Étienne Hayem (aka @zoupic) blogue sur le sujet des monnaies alternatives depuis plusieurs années déjà. Il nous livre son point de vue sur la dernière lubie des geeks, Bitcoin.

Bitcoin est une monnaie virtuelle créée en 2009 par Satoshi Nakamoto, un personnage mystérieux dont personne ne connait la véritable identité. Ce dernier, empruntant de vieilles idées issues des années 90, publia un document (pdf) décrivant les caractéristiques d’une monnaie décentralisée. Depuis peu, cette idée est portée par un bon  nombre de geeks pour changer notre système économique. Le blogueur Étienne Hayem (aka @zoupic) nous donne sa vision sur cette monnaie virtuelle à la mode.

Que t’inspire Bitcoin ?

Bitcoin est avant tout une initiative qui fait réfléchir. Comme l’a dit Rick Falkvinge (le fondateur du Parti pirate suédois, ndlr), c’est le Napster de la banque, le phénomène qui va ouvrir le débat sur un sujet qui était jusque-là en marge de la société : « et si c’était possible ? Et si on pouvait refaire la banque ? »

D’où sort Bitcoin ?

C’est apparu en 2009, à l’initiative de Satushi Nakamoto, ce pseudo japonais [personne ne connaît sa véritable identité, ndlr]. Avant lui, plusieurs personnes ont théorisé le concept, de manière prospective, pour essayer d’imaginer à quoi pourrait ressembler une telle monnaie.

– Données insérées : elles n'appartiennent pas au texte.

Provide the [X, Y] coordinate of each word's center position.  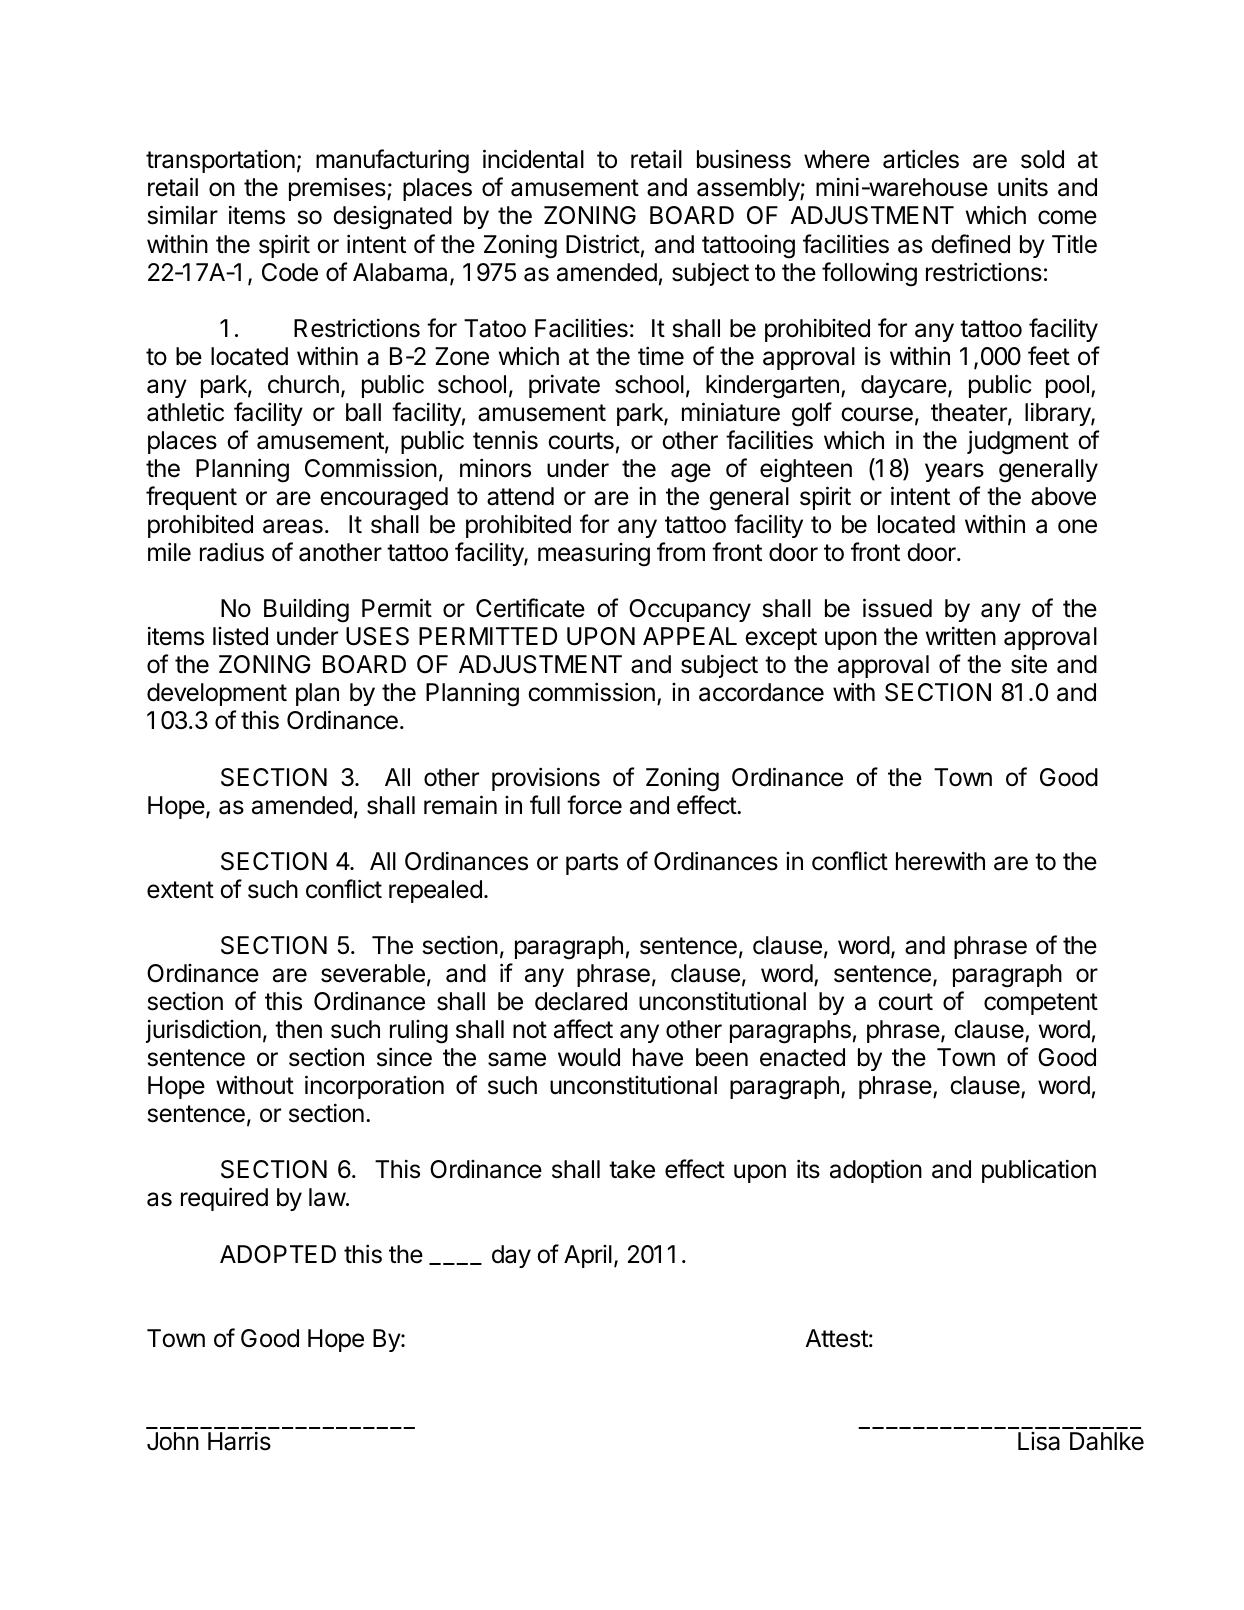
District [603, 244]
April [588, 1256]
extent [180, 890]
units [1023, 187]
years [954, 472]
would [589, 1057]
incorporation [374, 1087]
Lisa [1039, 1441]
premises [338, 189]
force [594, 805]
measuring [594, 555]
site [1029, 664]
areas [293, 526]
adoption [876, 1171]
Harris [239, 1441]
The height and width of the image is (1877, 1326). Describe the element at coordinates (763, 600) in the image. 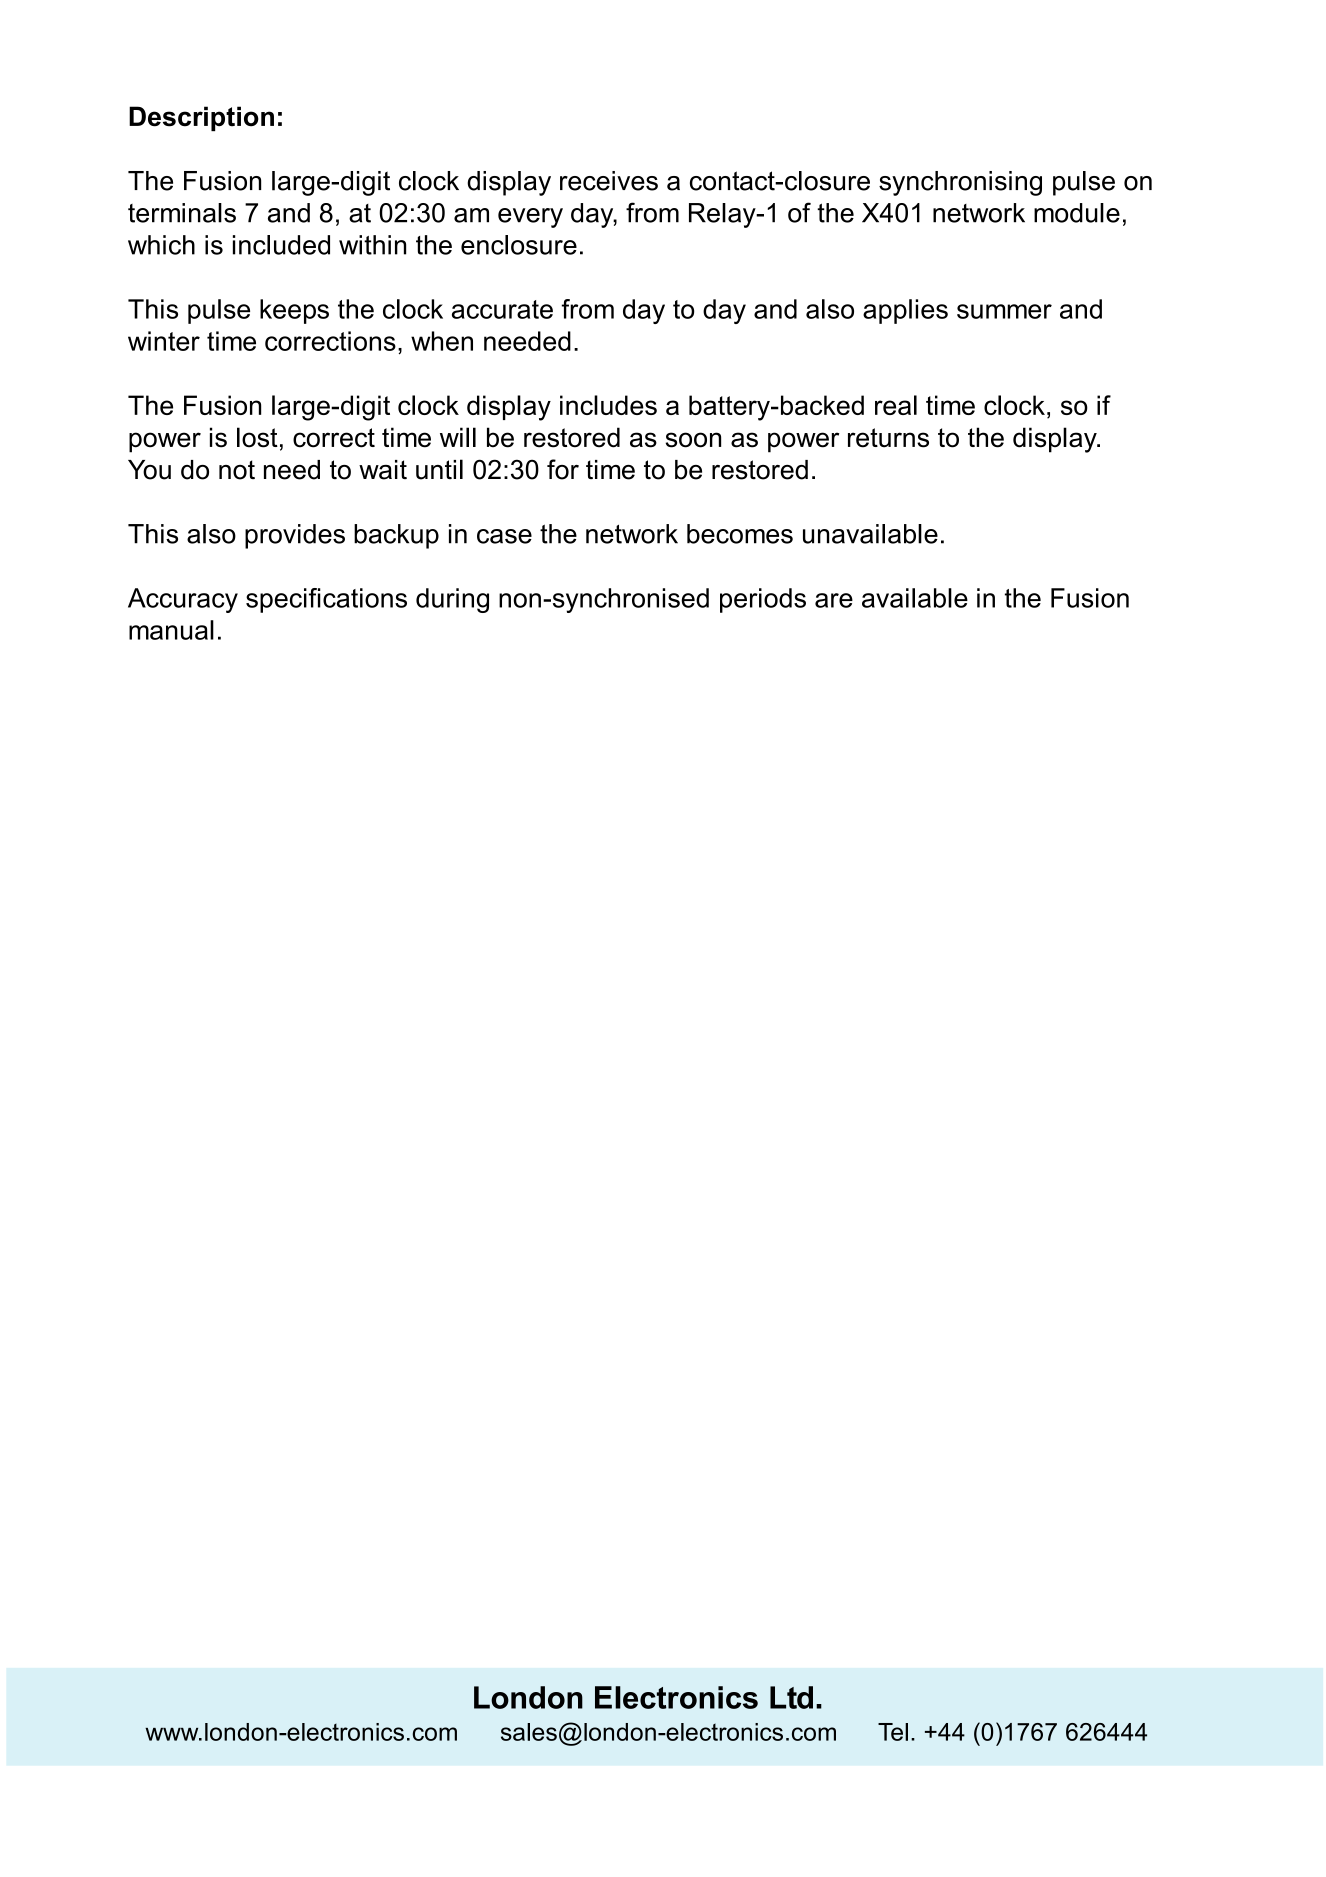

I see `periods` at that location.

Rien n’empêche de penser que l’on puisse créer une monnaie sur Internet dans le cadre d’une communauté, par exemple avec tous les utilisateurs des auberges de jeunesse. Mais ce genre d’initiatives restait connecté à l’économie réelle.

Alors qu’avec Bitcoin, la masse monétaire est complètement déconnectée avec un processus purement algorithmique, sur le modèle de Google. C’était envisageable, mais il fallait quand même le faire !

Donc beaucoup de gens y pensaient ?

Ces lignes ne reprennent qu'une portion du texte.